5/27/11

EVERYTHING WILL NEVER BE THE SAME :'(



THIS POST IS SPECIALLY DEDICATED TO WAN ZAIDAH WHOM JUST PAST AWAY :'( 27052011

I can surely tell you that things will never be the same, without her by our side.She was such a joy,but ALLAH s.w.t  love her more. That's why he had to take her and we have no choice then to let her go, and accept that we as ''humans '' will never live forever,our time will come. we just don't know when,how,and where.

She was strong, she was so strong everyone can see that. She never give up on herself,never. She fight till the end, she was strong and alhamdurillah she past away besides her family. I was there, to the very last breath. It was sad, by thinking that someone had just lost their mother, family, untie, grandmother, and friend. It was just a very sad moment. I cant describe it, everybody gather around just waiting and hoping at the same time. Hoping for a miracle to happen. She died of an heart attack, her heart was not functioning. by time to time her BP level was getting lower and lower and it finally stop. YA ALLAH, the time when one of my untie said ''cik dah tak ada'' ya ALLAH,everybody breakdown. we had just lose our one and only wan zaidah.

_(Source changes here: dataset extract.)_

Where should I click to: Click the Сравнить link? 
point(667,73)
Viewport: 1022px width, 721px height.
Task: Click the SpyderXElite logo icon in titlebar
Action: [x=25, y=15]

I never had thought i will actually be there when someone died. It was 5 o'clock in the morning i guess, my sister woke me up and said ''mok cik tenat''. So me and two of my sister rush our self to SJMC. When we arrived, she was still alive but barely. Almost everyone was there, gathered around her death bed in the CCU. Reading yassin, and just be there. Be there with her, it was unbearable. I burst out into tears. Her BP level lowered as time goes by,finally her heart just shutdown and shes gone .Her heart failed to function,she died at approximately 8.20am. I miss her laugh already, i miss how she will call my name, i miss her voice,i miss her stories that she will usually tell us, i miss everything :'( i miss her,and by thinking shes gone and i will never see her again it's just heartbreaking.

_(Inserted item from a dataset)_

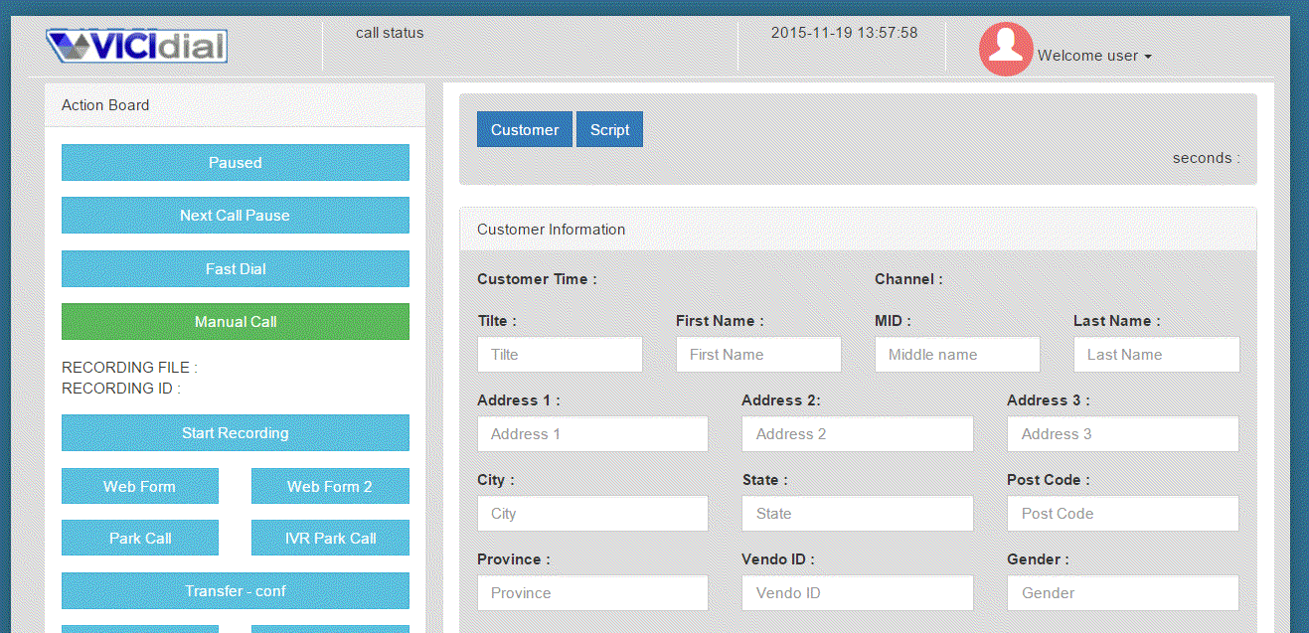Switch to the Script tab
The width and height of the screenshot is (1309, 633).
[x=609, y=129]
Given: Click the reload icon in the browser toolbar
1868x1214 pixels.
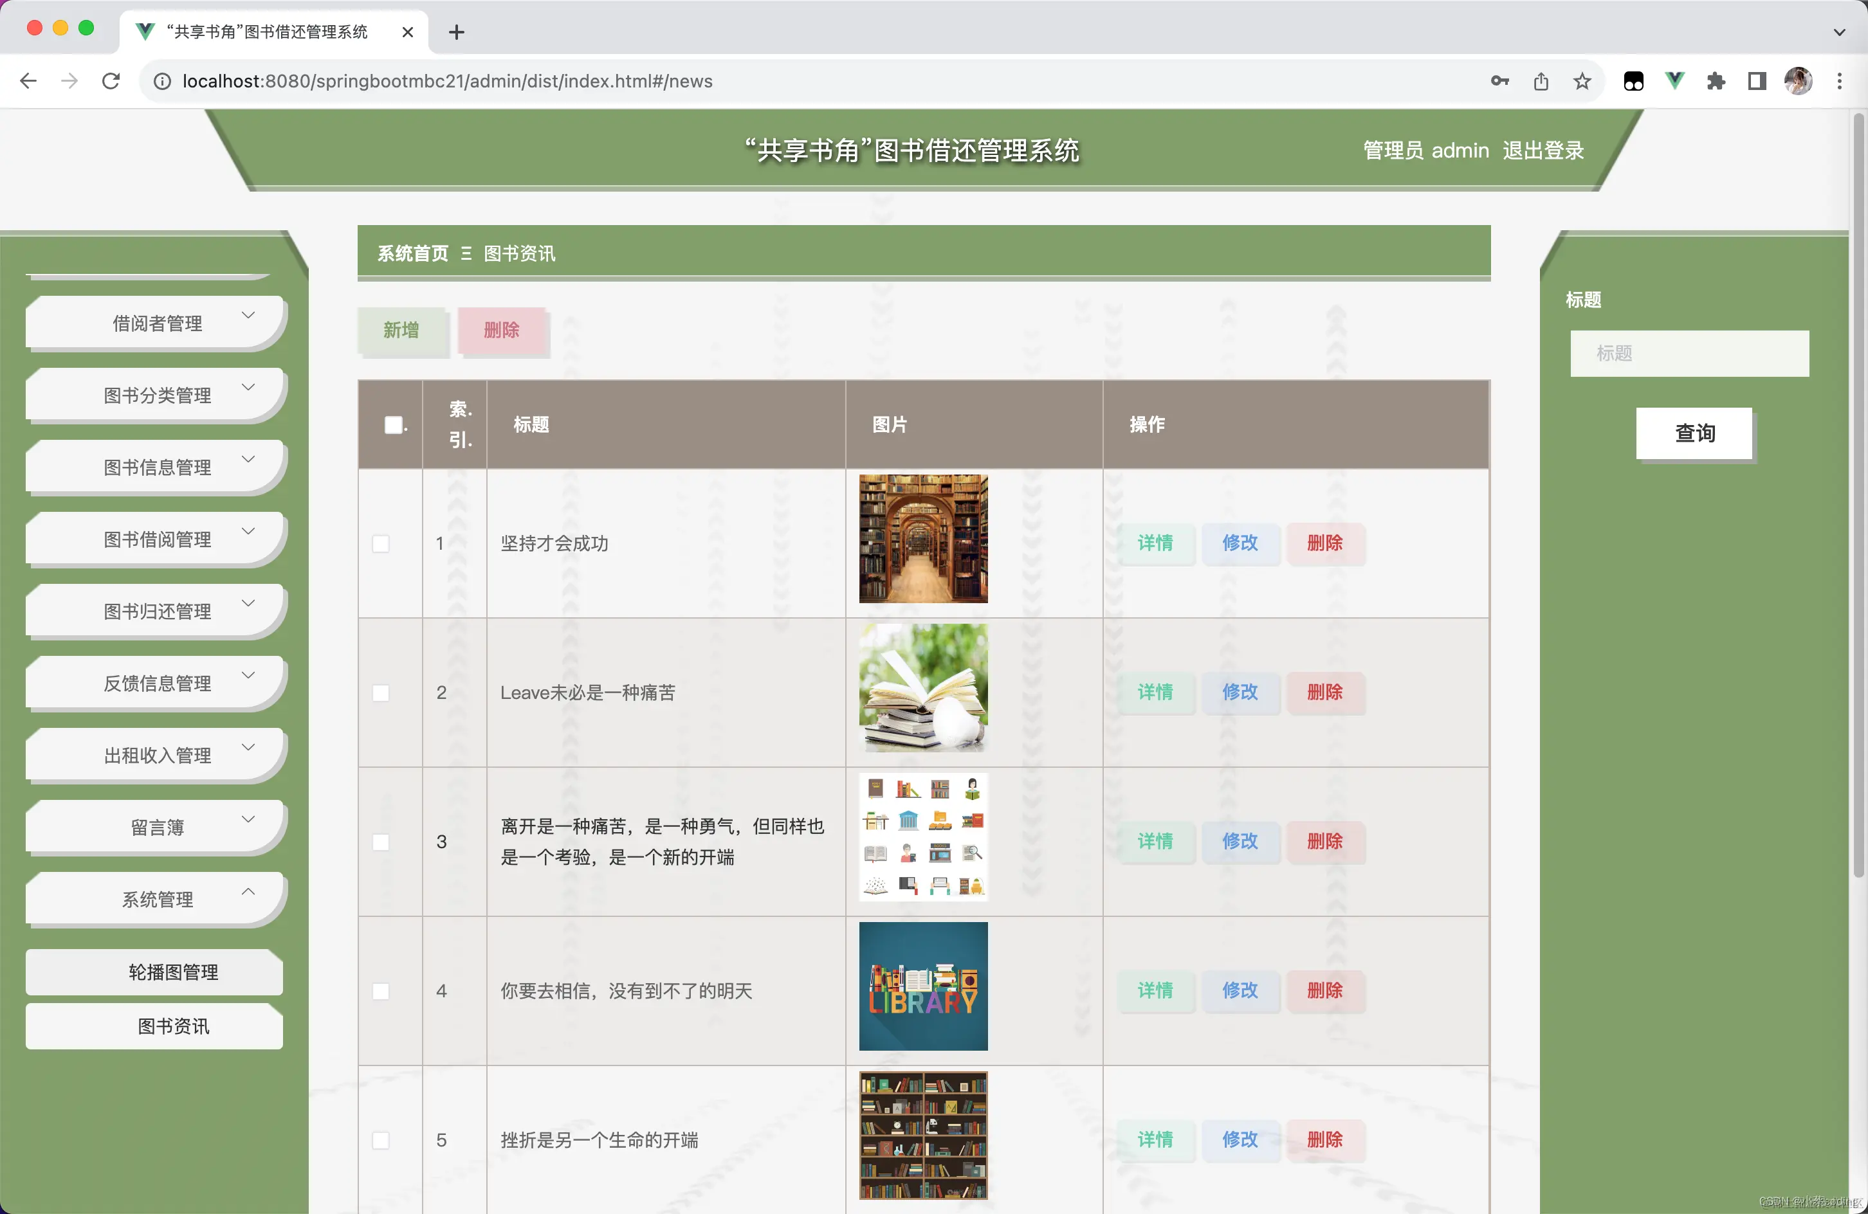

She was family, a close family of mine. I can still remember 2 weeks back she had dinner at our house. She was still doing okay,she was eating okay,smiling and laughing with everyone. Never thought that this will happened, i can still remember how that day goes on. She came to see my father and i made coffee for her. She had dinner at our house that night, it was a holiday night so we will usually cook something special. It was chicken chop night that night, the table was full will all the side dishes and all and she laughed and said ''haha,banyaknya!'' haha she was such a joy. She will be remembered, she was a legend of wcj. She will be in our memory forever.

We love her with all our hearts,even though shes gone but im so thankful she past away besides her family. If i died one day,i wish i died surrounded with my love ones. Mok cik i pray so that you will be placed among the solihin and solehah.time is a must for us to get use for not having you around anymore. But life must go on, and we have to let you go. So that you can rest in peace,insyaALLAH s.w.t.  May ALLAH s.w.t be with you always.